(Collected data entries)
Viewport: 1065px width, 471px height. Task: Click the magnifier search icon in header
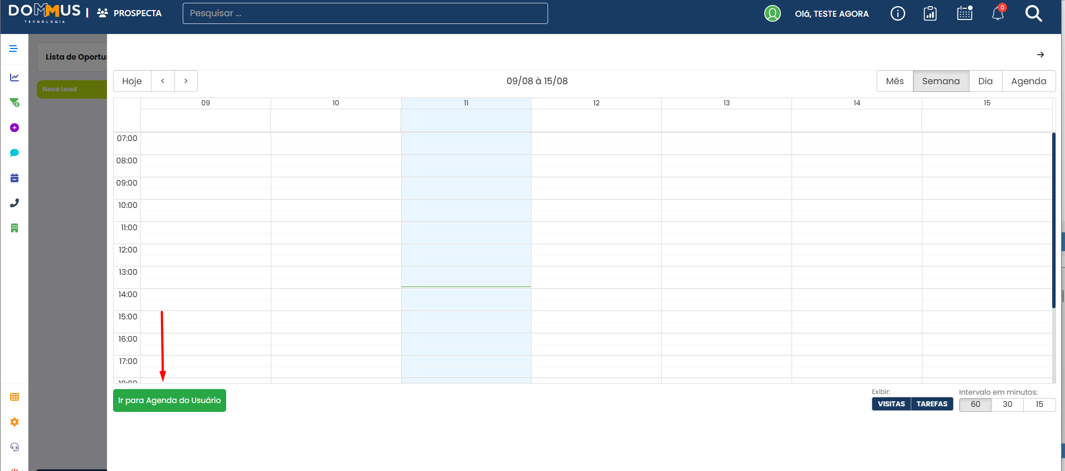[x=1033, y=13]
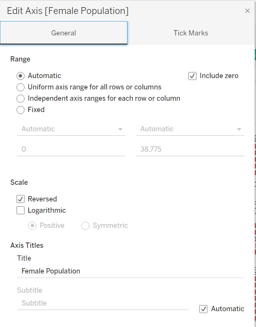Image resolution: width=256 pixels, height=327 pixels.
Task: Choose Uniform axis range for all rows
Action: [21, 88]
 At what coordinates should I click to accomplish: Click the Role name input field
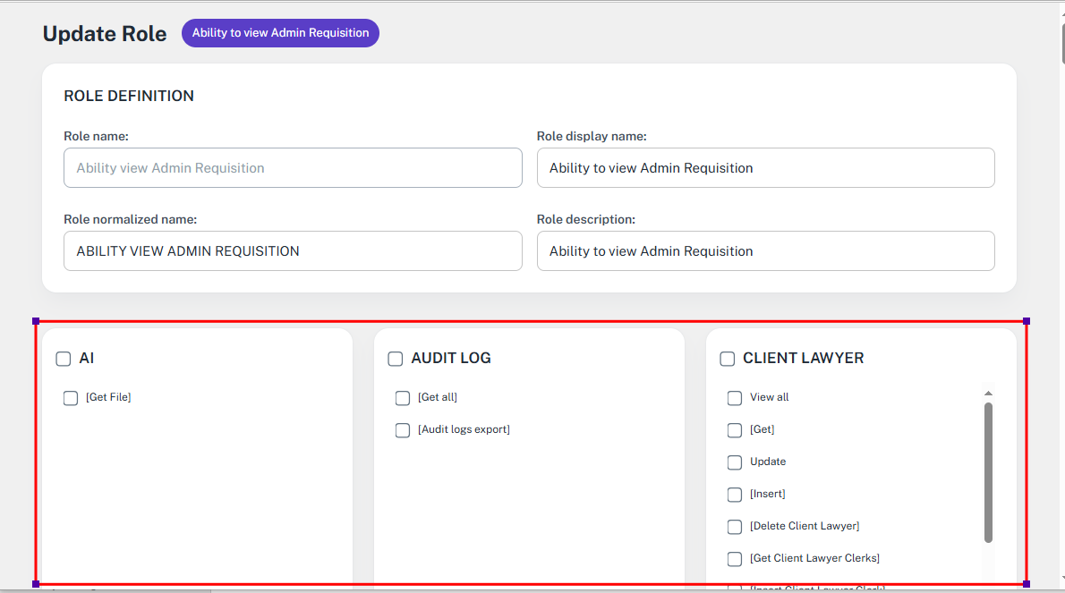(x=293, y=168)
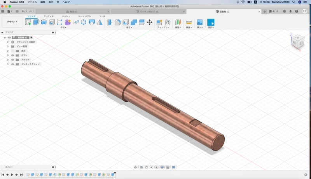Expand the ビュー管理 tree node
Screen dimensions: 311x179
pos(8,46)
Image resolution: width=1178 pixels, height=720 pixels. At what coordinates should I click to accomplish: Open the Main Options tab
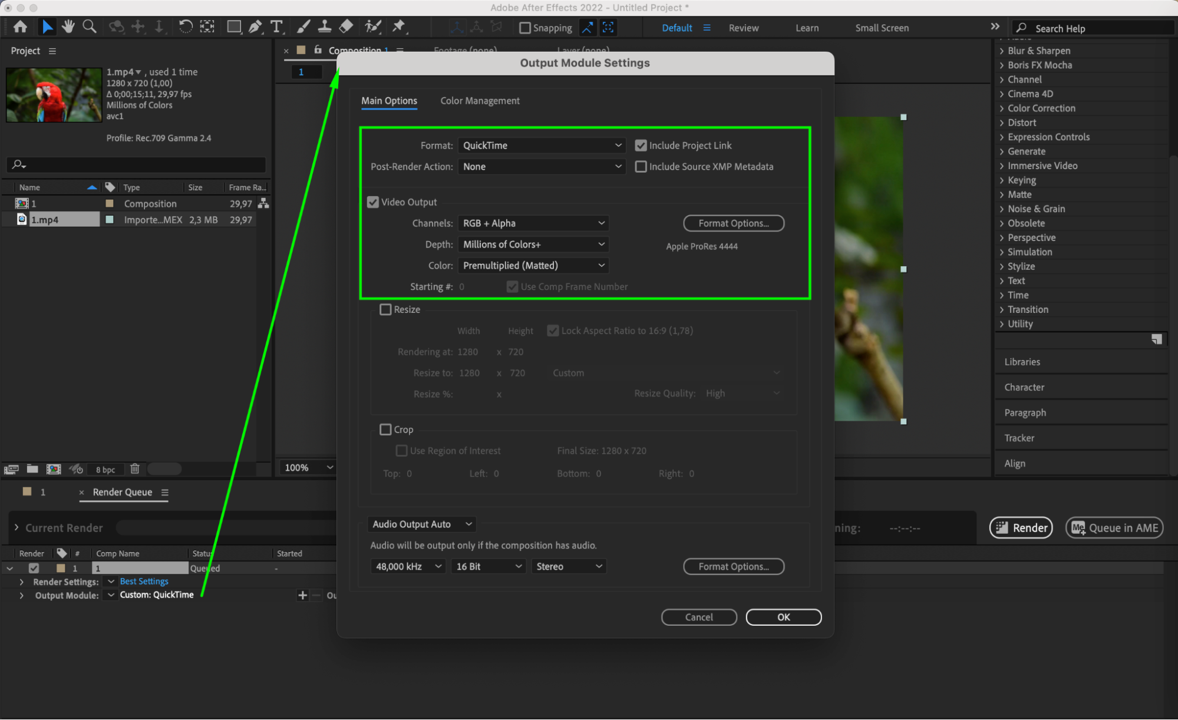(x=389, y=101)
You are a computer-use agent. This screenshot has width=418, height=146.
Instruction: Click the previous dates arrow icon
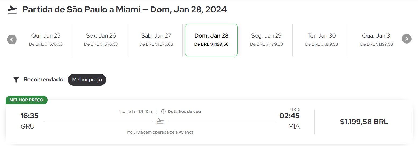pyautogui.click(x=12, y=40)
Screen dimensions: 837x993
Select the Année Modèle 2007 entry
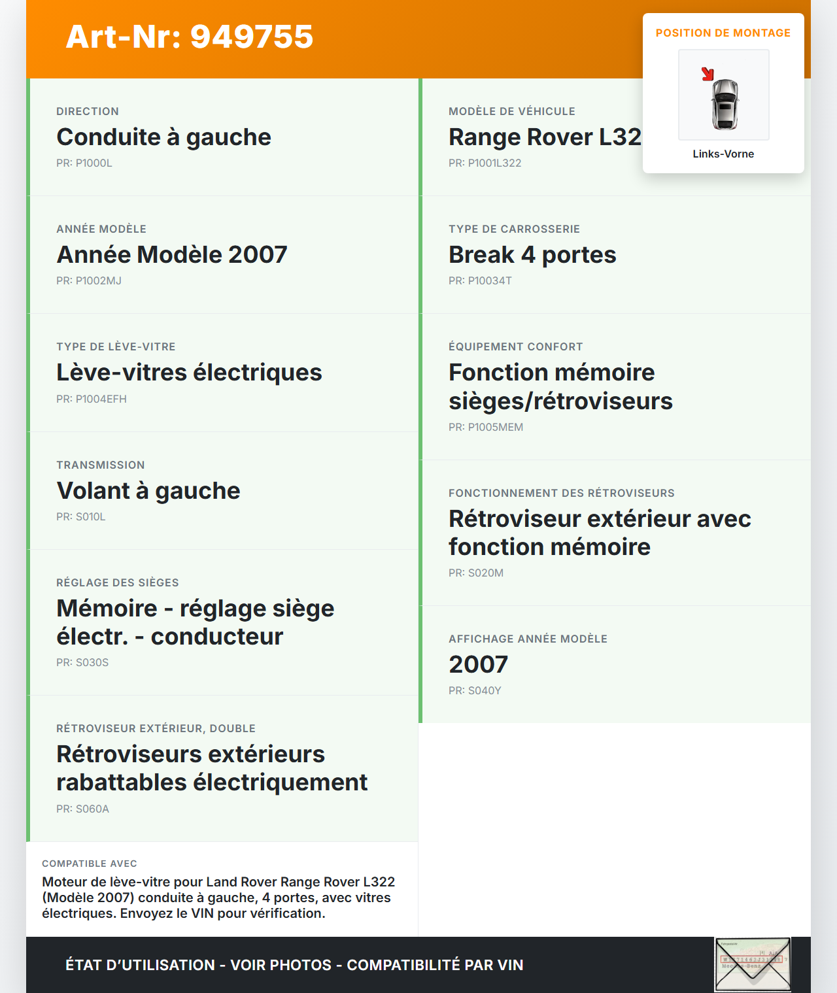click(172, 255)
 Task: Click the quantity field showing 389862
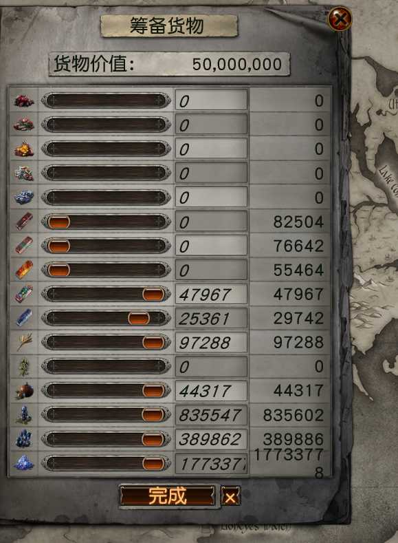(211, 439)
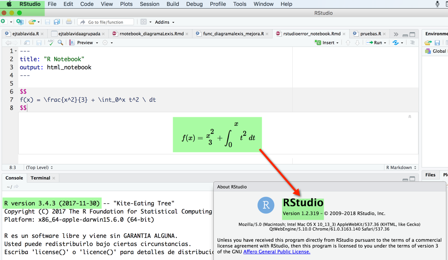
Task: Click the compile report notebook icon
Action: [x=71, y=43]
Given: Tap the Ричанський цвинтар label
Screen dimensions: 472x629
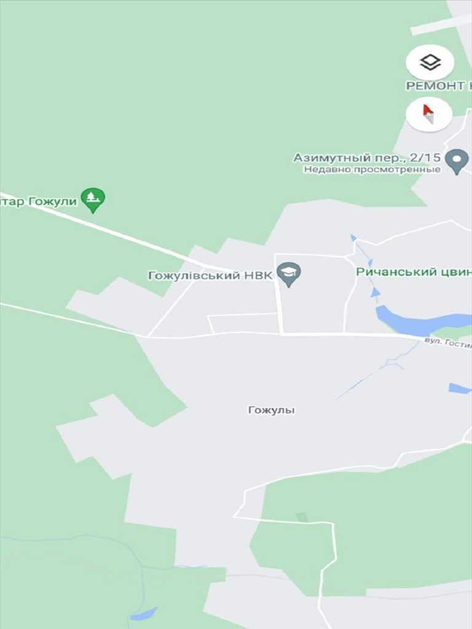Looking at the screenshot, I should (x=414, y=272).
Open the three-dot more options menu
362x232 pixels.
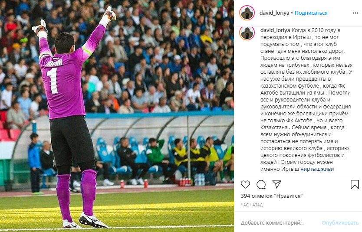pyautogui.click(x=355, y=13)
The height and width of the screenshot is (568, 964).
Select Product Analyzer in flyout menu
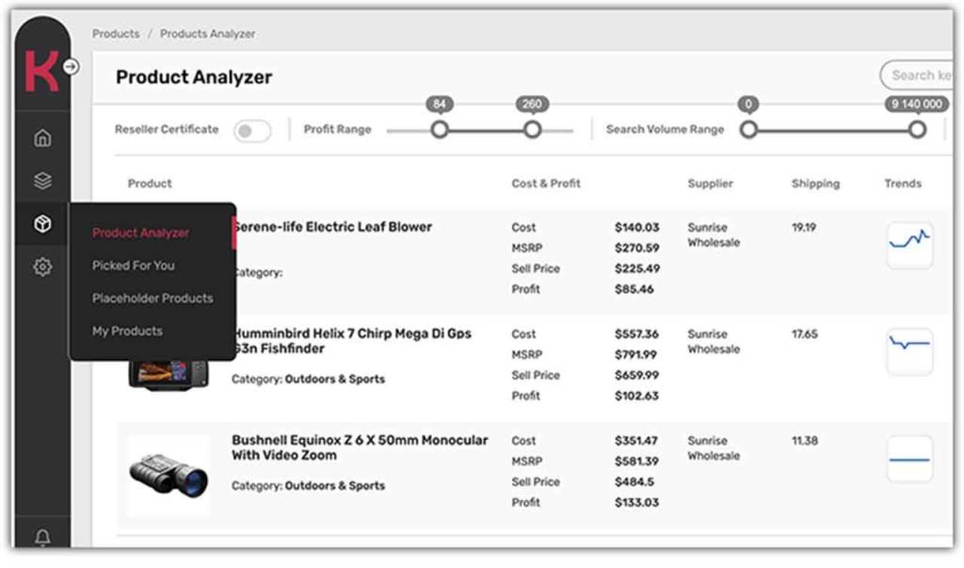[x=140, y=233]
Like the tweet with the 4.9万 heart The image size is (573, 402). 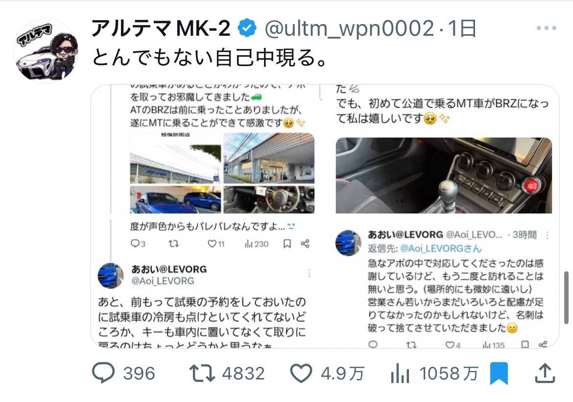[x=301, y=373]
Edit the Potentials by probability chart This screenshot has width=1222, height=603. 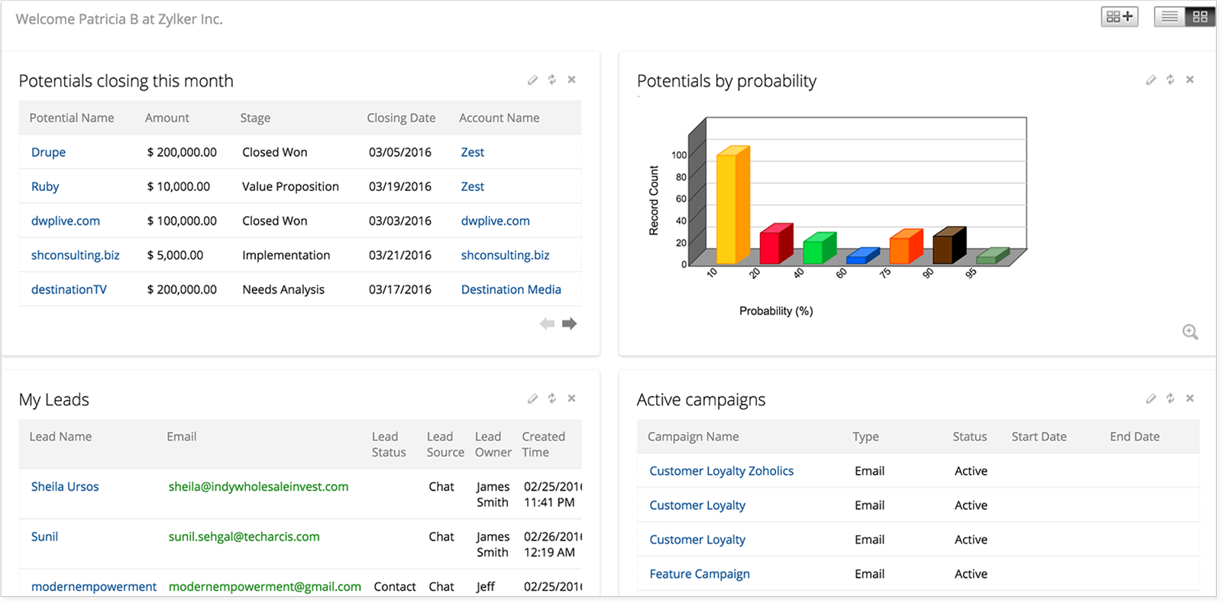tap(1151, 80)
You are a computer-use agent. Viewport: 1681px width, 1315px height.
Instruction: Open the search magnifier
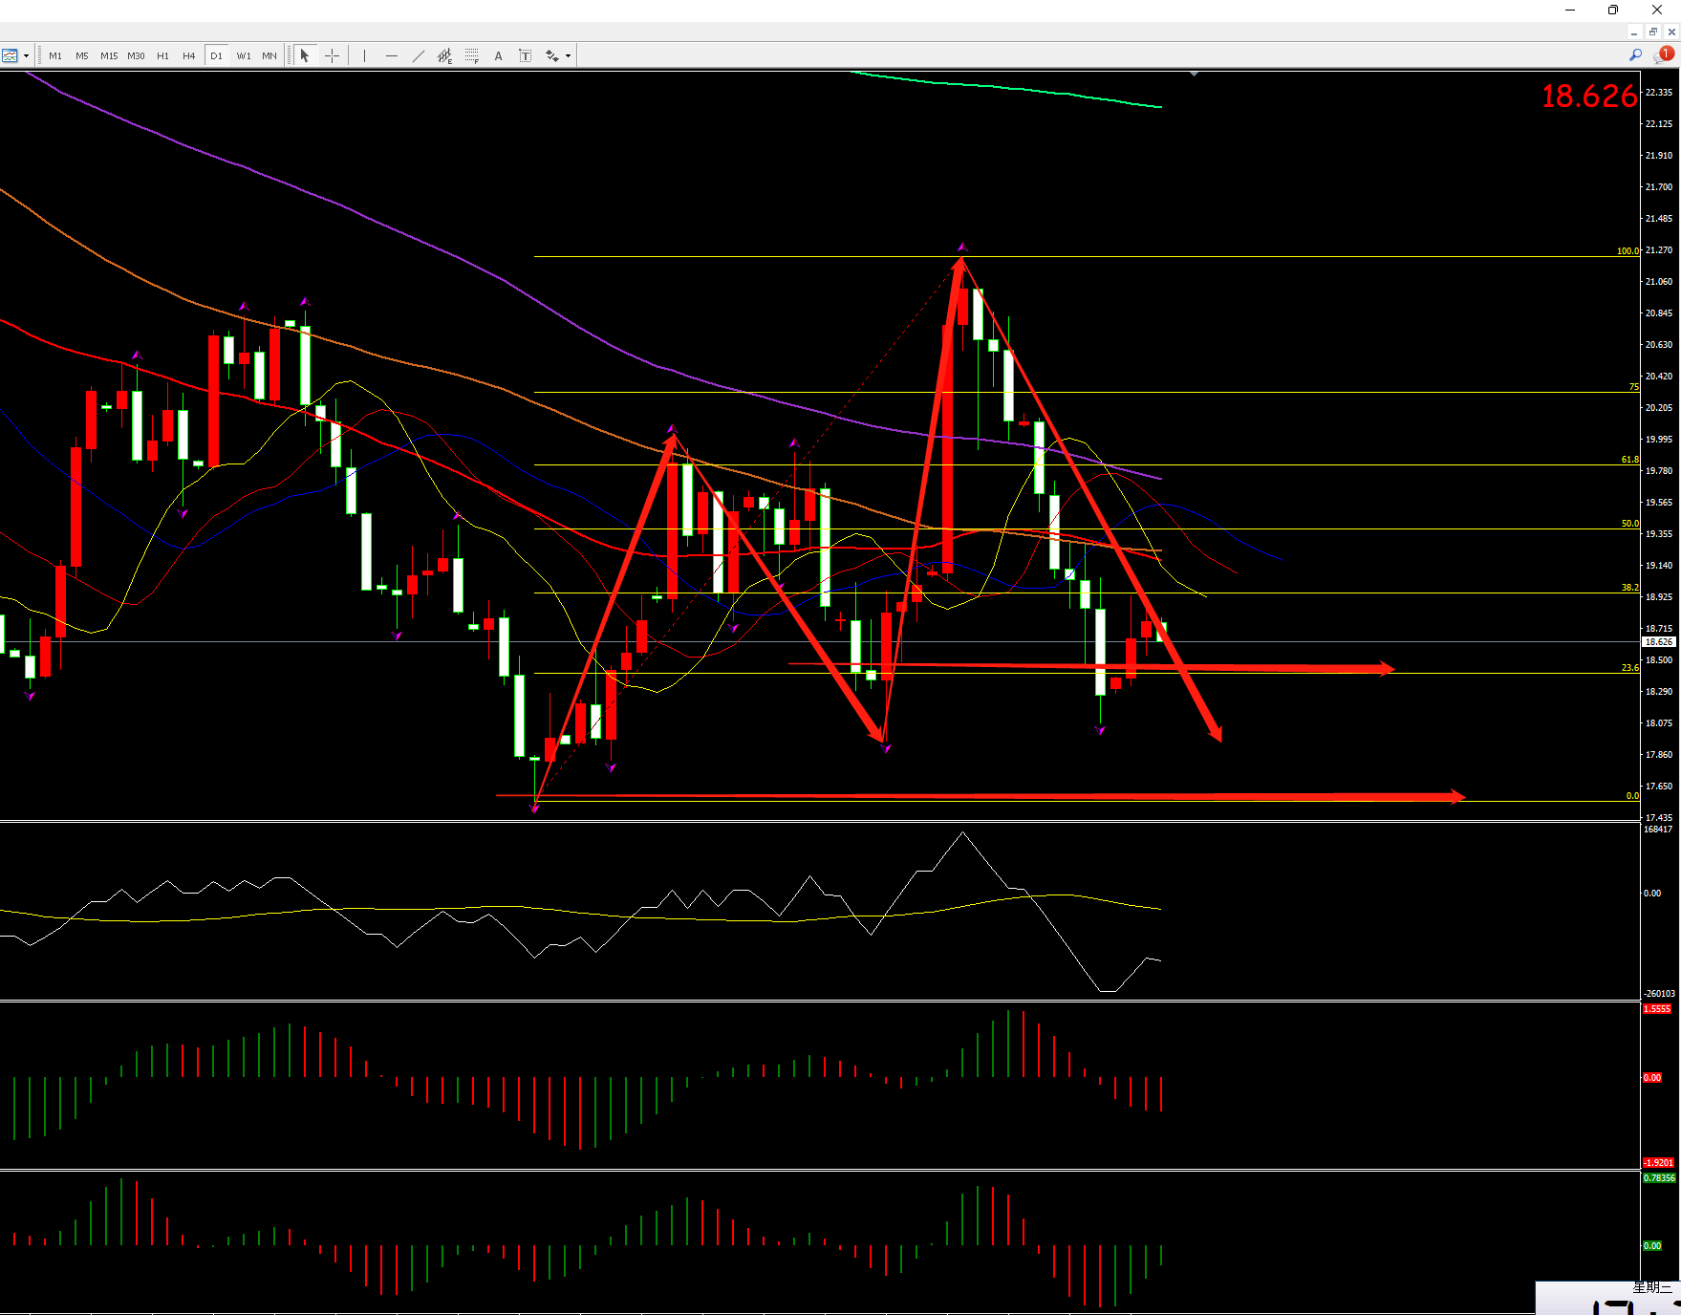(1635, 55)
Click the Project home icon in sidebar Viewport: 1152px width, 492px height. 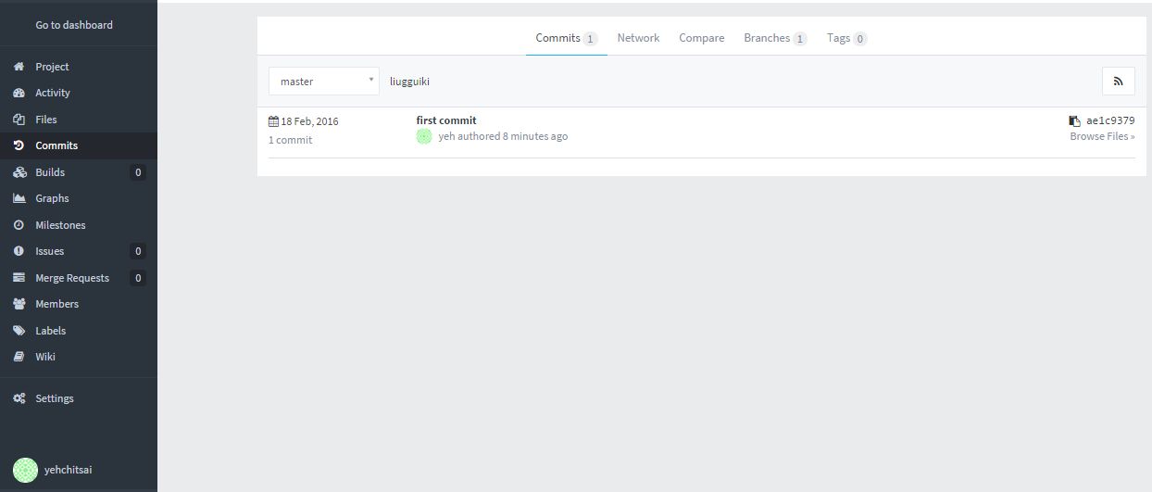(x=19, y=67)
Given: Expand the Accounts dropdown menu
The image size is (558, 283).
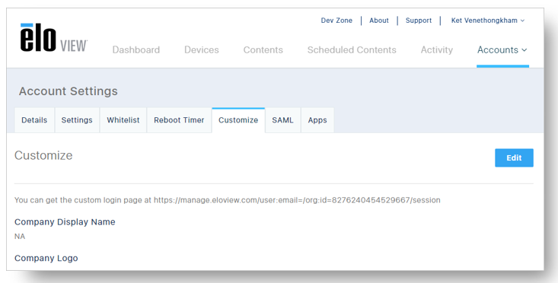Looking at the screenshot, I should tap(502, 49).
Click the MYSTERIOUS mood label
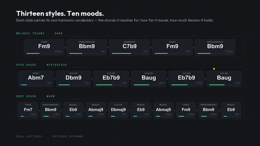The height and width of the screenshot is (146, 260). 57,65
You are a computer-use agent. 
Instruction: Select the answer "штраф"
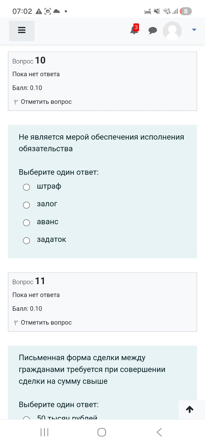pos(26,187)
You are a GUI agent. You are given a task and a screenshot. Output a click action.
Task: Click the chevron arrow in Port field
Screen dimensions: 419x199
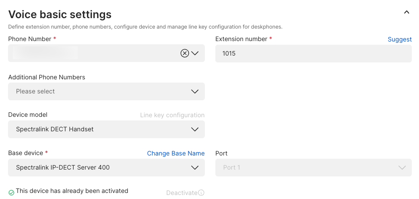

▸ **WHAT YOU SHOULD DO**
If a line in the entries contains the word "computer", copy that line out.

▸ **PROBLEM SOLUTION**
You are a computer-use agent. This screenshot has width=418, height=146.
You are a computer-use agent. Viewport: 1681px width, 1315px height.
You are a computer-use agent. 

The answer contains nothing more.